Je me demande — et je le pose comme une question, non comme un verdict — si une part de ce que nous avons pris, ces trois dernières années, pour la spontanéité du camp des résistants ne relevait pas de cette mécanique ancienne. Non pas nécessairement des infiltrés au sens du roman d'espionnage ; plus simplement, des amplificateurs : ceux qui, à chaque débat naissant, tirent vers l'hystérie, dressent les sceptiques les uns contre les autres, transforment une exigence de transparence en foire aux invectives. Qu'ils soient mandatés ou seulement utiles, le résultat est le même, et c'est le seul qui compte : aucune construction politique sérieuse ne tient debout dans le vacarme. L'hystérisation n'est pas un dérapage du débat. Dans bien des cas, j'en viens à le croire, elle en est la fonction. On ne tue plus les idées : on les noie dans le bruit qu'on a soi-même organisé autour d'elles.

Pendant ce temps, la plomberie

Et tandis que nous nous épuisions à ces querelles, on posait tranquillement les tuyaux. C'est la règle d'or de l'époque : le spectacle occupe le devant, l'infrastructure s'installe à l'arrière. Identité numérique, portefeuille d'identité européen, projet d'euro numérique programmable, interconnexion des fichiers : l'architecture d'un contrôle fin des existences se met en place pièce par pièce, pendant que l'attention publique est captée par la polémique du jour. Comme l'orage qui fixe le regard à l'horizon pendant que l'eau, sous nos pieds, monte sans bruit. Le passe sanitaire n'était qu'un prototype, maladroit parce que visible. Ce qui vient sera invisible parce que commode. On ne nous imposera pas la traçabilité : on nous la rendra si pratique que la refuser passera pour une excentricité.

Dernier mot

Que faire, alors ? Ni la fuite dans le déni, ni la fuite dans la fureur — qui sont les deux versants d'une même défaite, et précisément les deux ornières où l'on souhaite nous voir tomber. Les Grecs avaient un mot pour la vertu qui manque le plus à notre temps : la phronèsis, que nos traducteurs rendent par prudence et qu'Aristote plaçait au-dessus des autres vertus intellectuelles parce qu'elle seule sait appliquer le vrai au particulier, dans le concret, au bon moment, dans la juste mesure. Non pas la raison froide des calculateurs, non pas la passion chaude des excités, mais le discernement de l'homme qui pèse, qui doute à bon escient, qui tient sa colère et n'abdique pas son jugement.
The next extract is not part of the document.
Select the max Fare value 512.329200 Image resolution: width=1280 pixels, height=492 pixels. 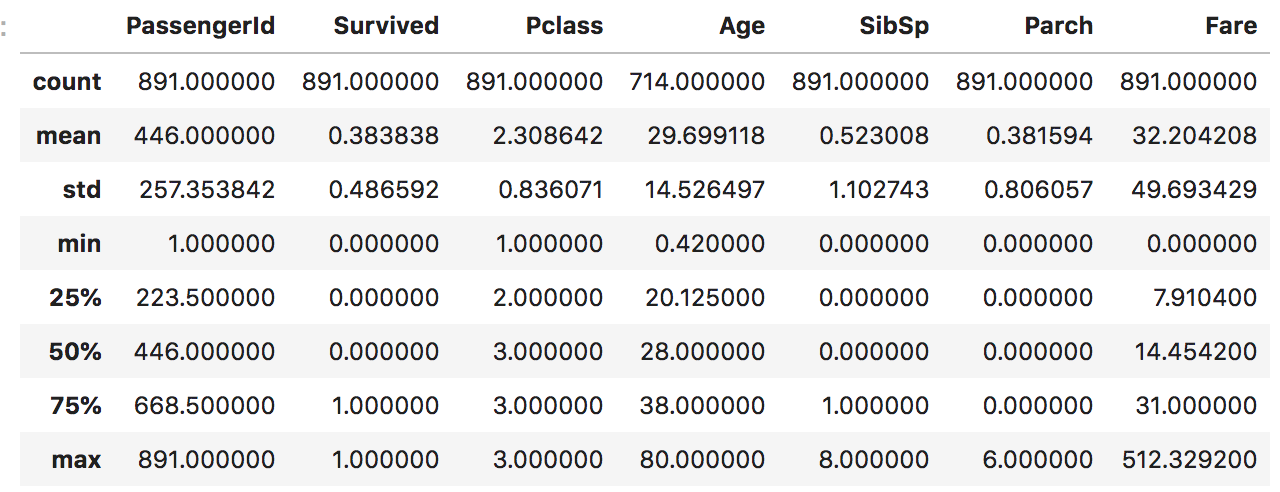(x=1189, y=459)
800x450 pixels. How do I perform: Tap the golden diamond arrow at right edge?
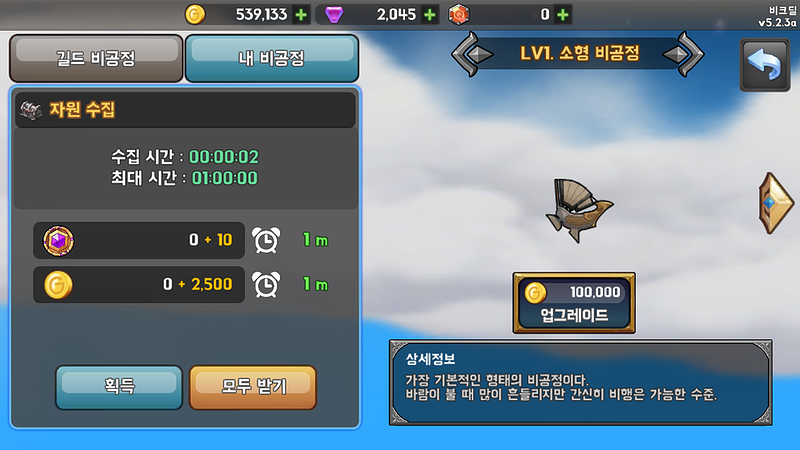point(776,203)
Opposer, à la fabrique de la peur, la plus subversive des armes en régime d'hystérie organisée : la rigueur, la patience, le chiffre vérifiable, l'obstination tranquille de qui refuse à la fois de se taire et de hurler, tels que la bio-staticienne Christine Cotton avait déployés dans son étude documentée sur les vaccins ARN injectés en urgence et sans précaution. Voilà l'héritage indispensable qui doit nous guider, et qui vaut bien mieux qu'un mausolée. La phronèsis n'est pas une posture ; c'est un travail. Le seul, peut-être, qui résiste à ceux qui ont appris à manipuler tout le reste.

Elle a tenu sa colonne de chiffres jusqu'au bout. À nous de tenir la nôtre.